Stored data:
====

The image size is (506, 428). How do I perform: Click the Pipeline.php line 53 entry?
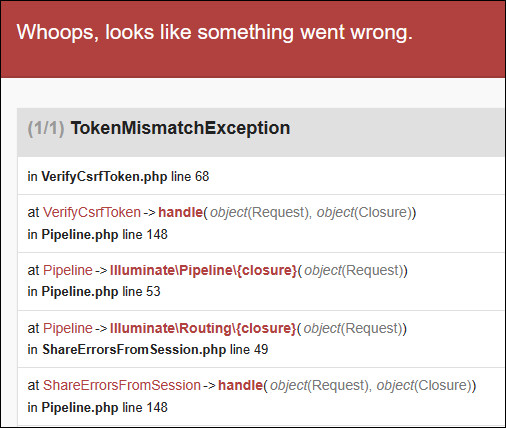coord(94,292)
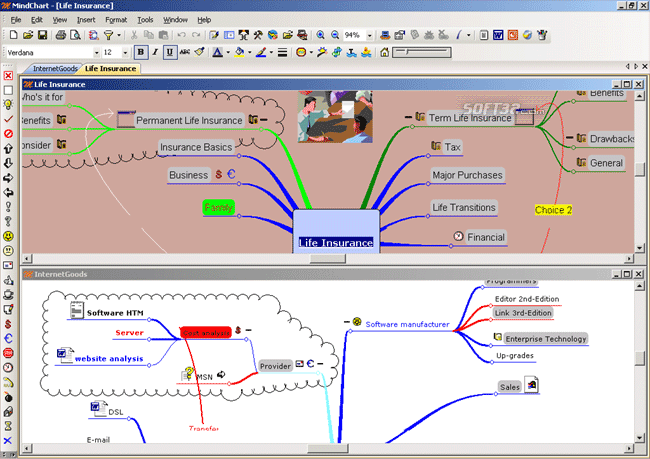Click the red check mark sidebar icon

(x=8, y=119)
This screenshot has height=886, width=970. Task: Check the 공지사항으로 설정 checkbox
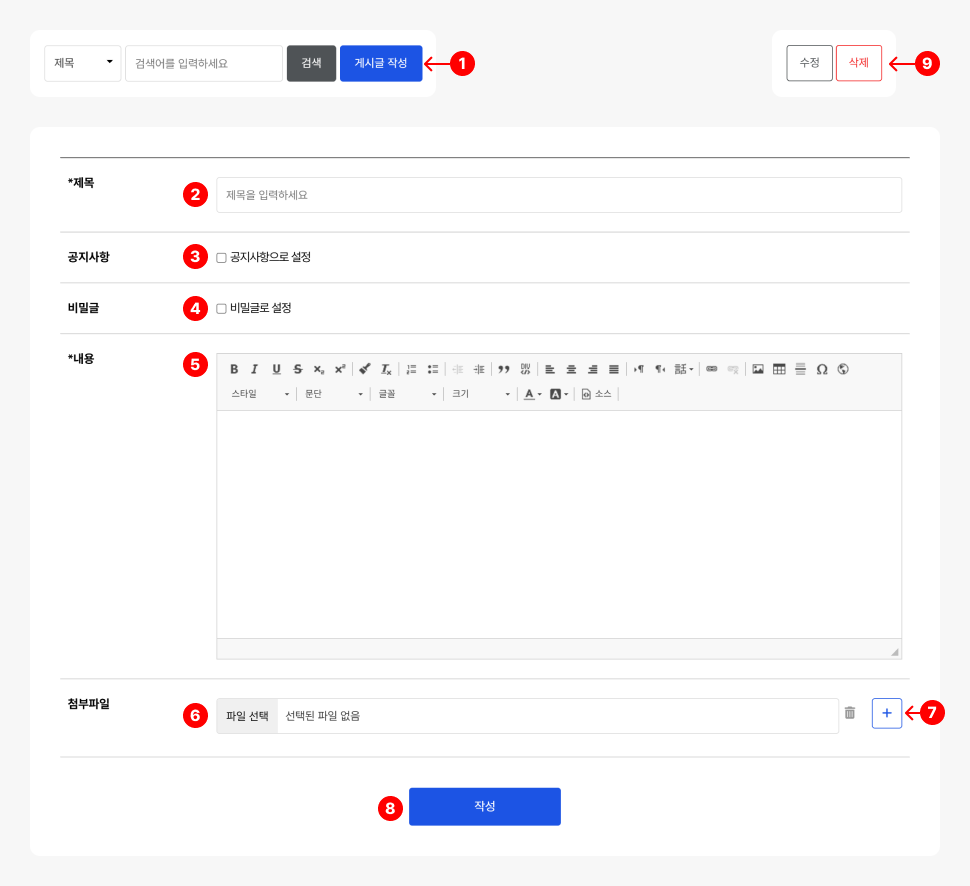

====

§ Problem to work on: Transcribe the records verbatim, excluding pictures.

§ Exercise output:
The image size is (506, 428). How do I perform: Click the Pipeline.php line 53 entry?
coord(94,292)
Click the red check mark sidebar icon

(x=8, y=119)
This screenshot has height=886, width=970. Task: Check the 공지사항으로 설정 checkbox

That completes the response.